**Exercise materials**
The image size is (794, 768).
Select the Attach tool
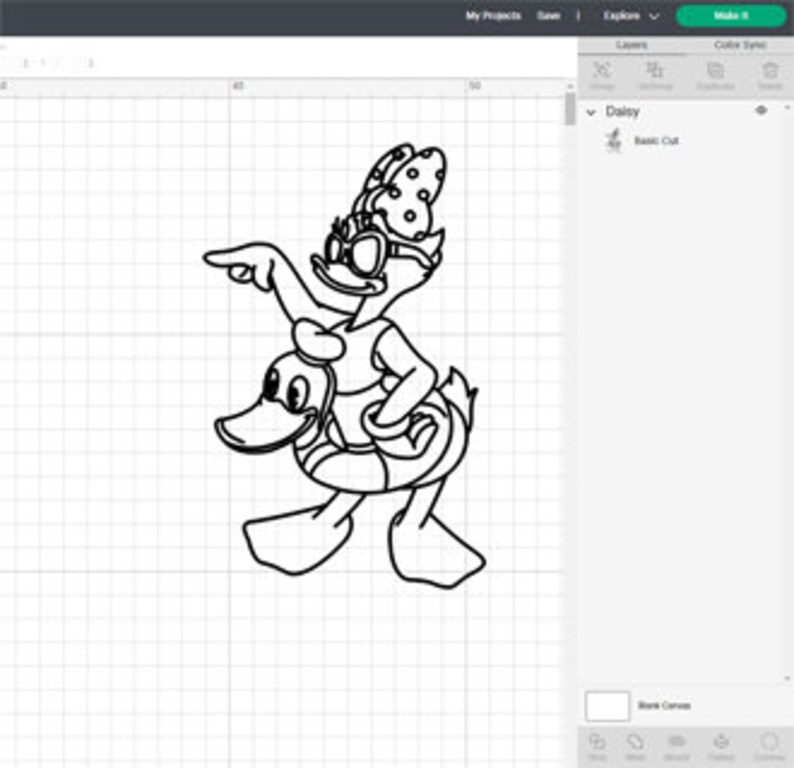[677, 745]
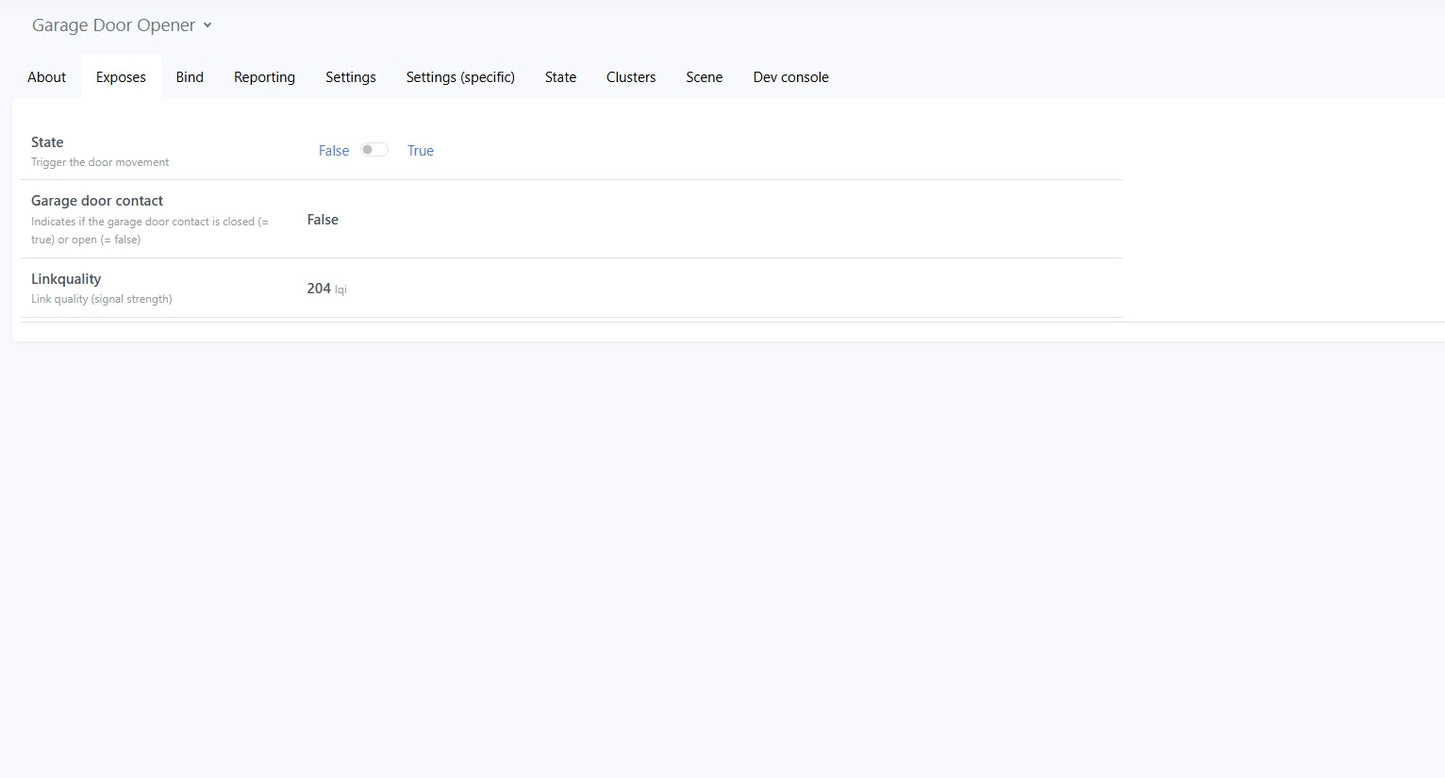This screenshot has width=1445, height=778.
Task: Open the Settings (specific) tab
Action: [x=460, y=77]
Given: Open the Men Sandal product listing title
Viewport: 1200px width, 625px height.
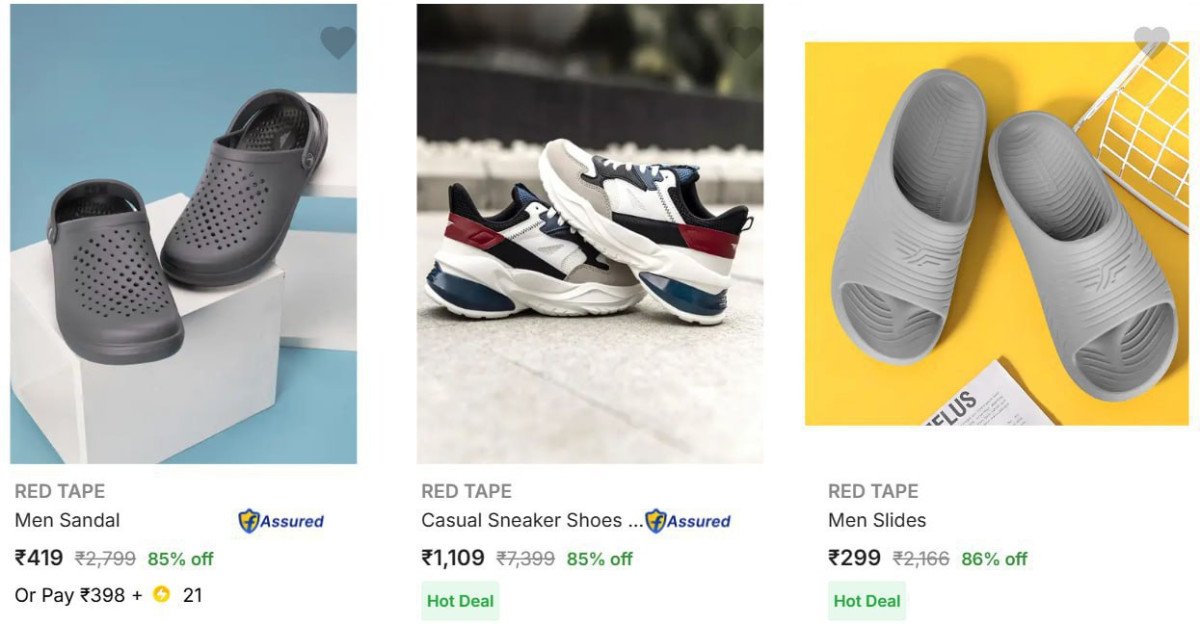Looking at the screenshot, I should 66,521.
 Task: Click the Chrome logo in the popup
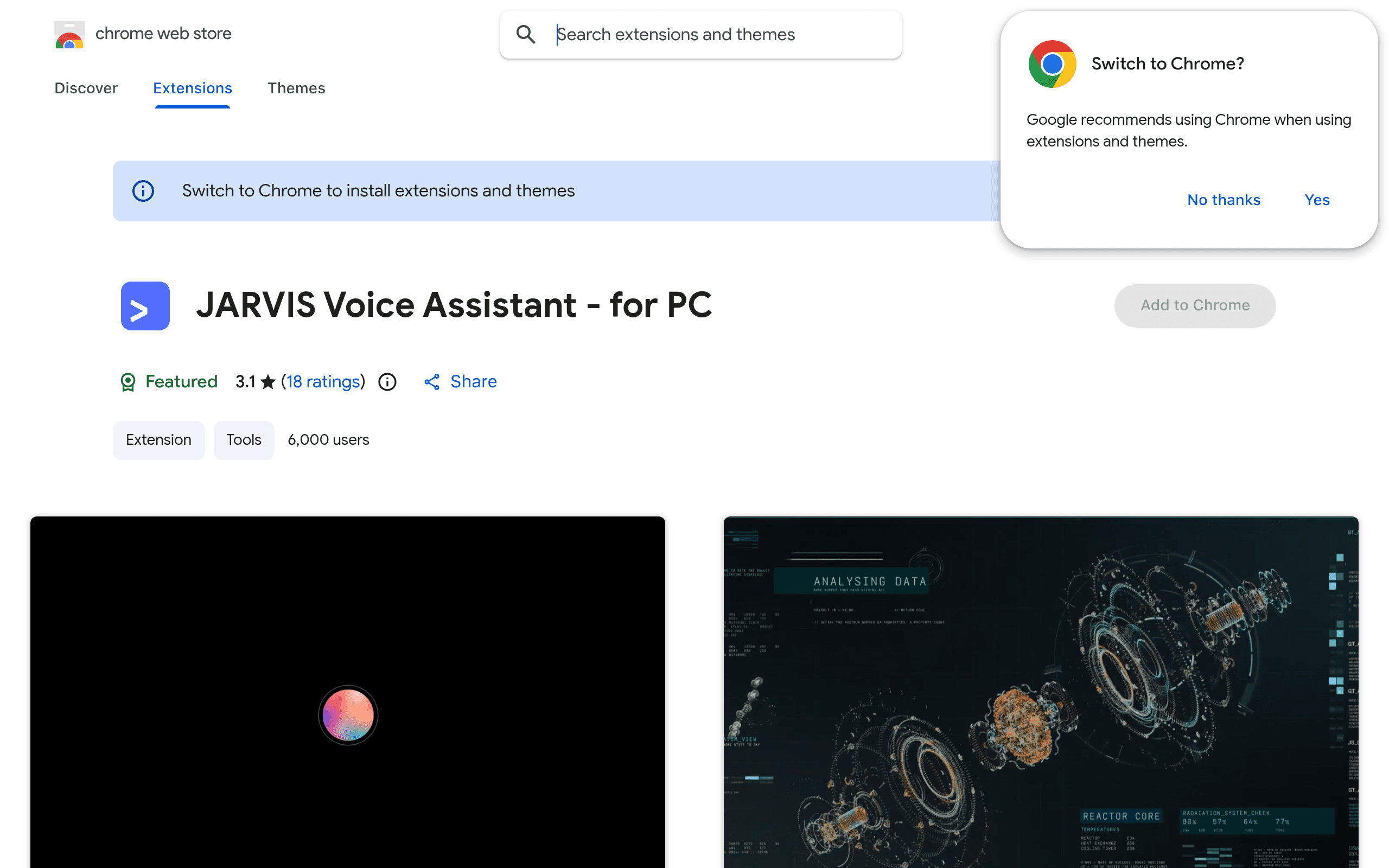click(1052, 63)
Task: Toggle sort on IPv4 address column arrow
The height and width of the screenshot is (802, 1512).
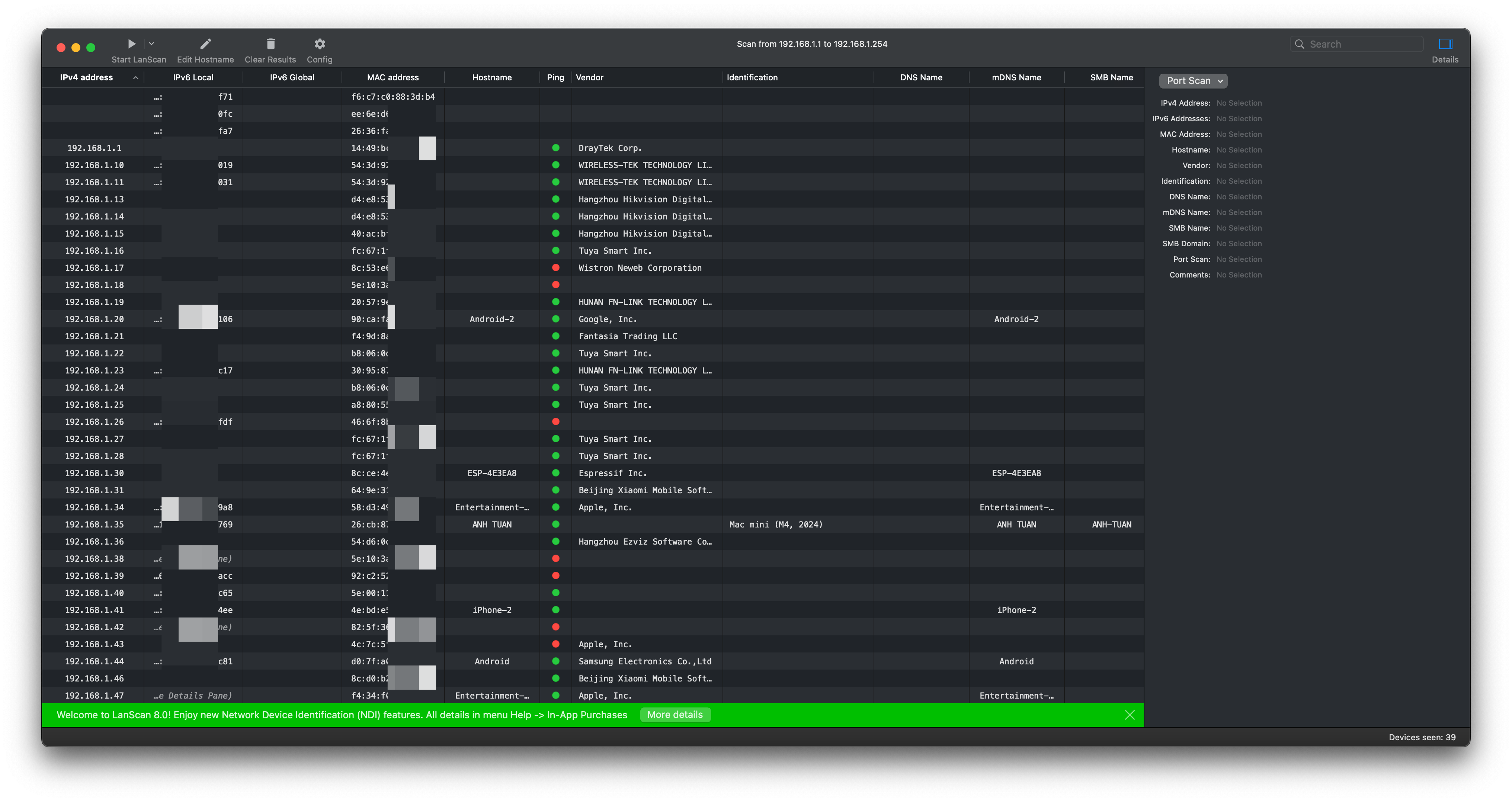Action: [135, 77]
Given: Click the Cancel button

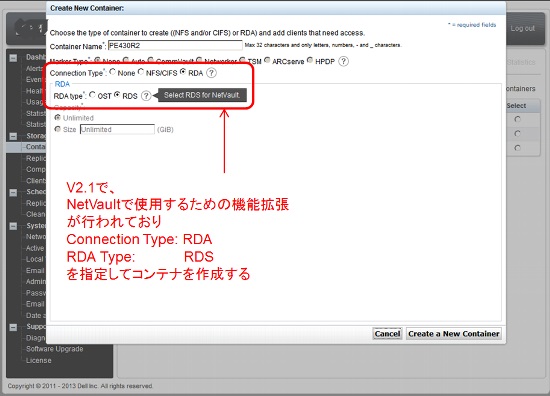Looking at the screenshot, I should (x=387, y=334).
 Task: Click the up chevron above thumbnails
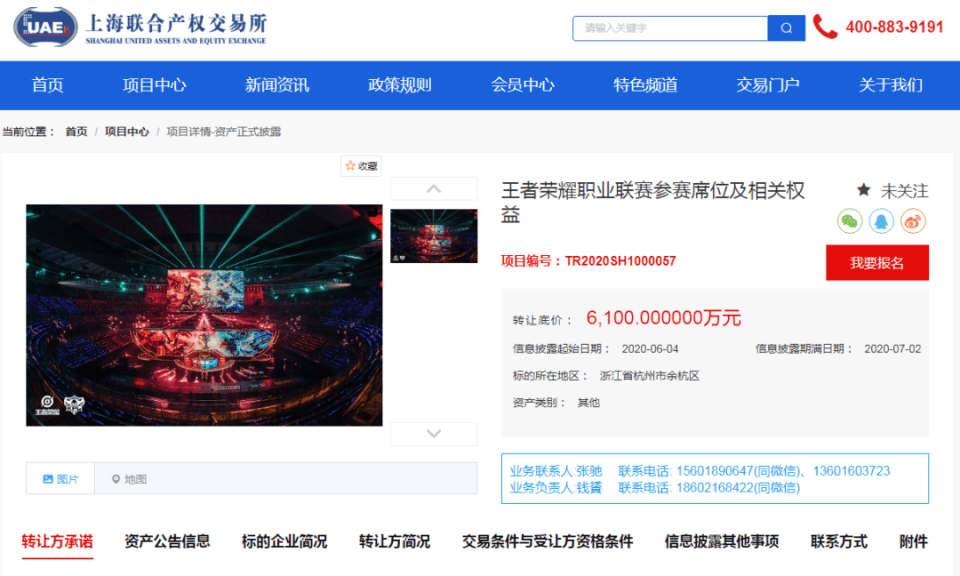pos(433,189)
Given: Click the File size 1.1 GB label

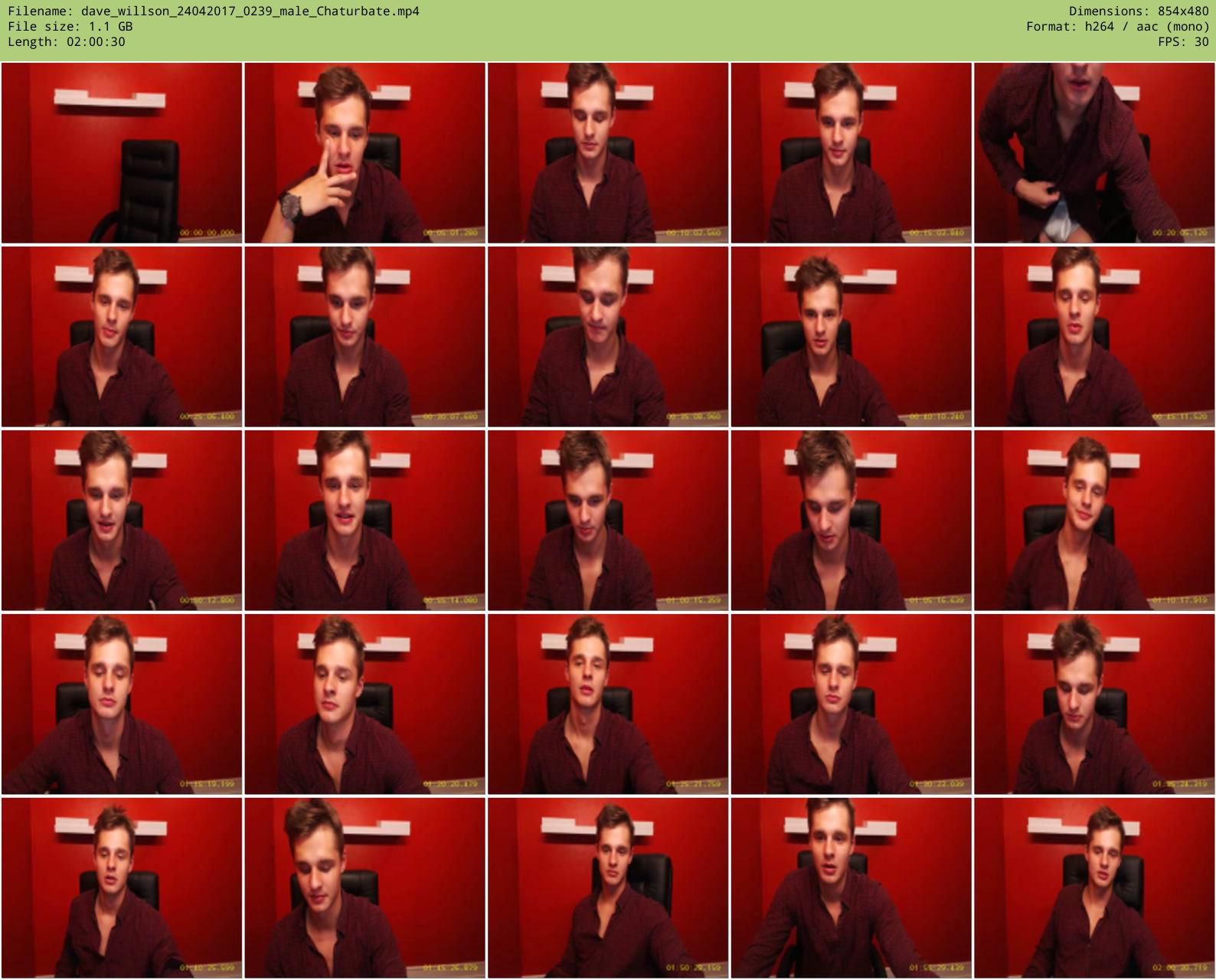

**Exercise objective**
Return every line of the material above verbatim, leaving out the pictures.

**Task result**
The image size is (794, 768).
Select the Attach tool
[677, 745]
This screenshot has width=1445, height=778.
Task: Open the Settings (specific) tab
Action: [x=460, y=77]
Given: Open the Men Sandal product listing title
Viewport: 1200px width, 625px height.
Looking at the screenshot, I should 66,521.
 Task: Click the Chrome logo in the popup
click(1052, 63)
Task: Toggle sort on IPv4 address column arrow
The height and width of the screenshot is (802, 1512).
Action: [135, 77]
Given: Click the Cancel button

Looking at the screenshot, I should (x=387, y=334).
 Task: Click the up chevron above thumbnails
pos(433,189)
Given: Click the File size 1.1 GB label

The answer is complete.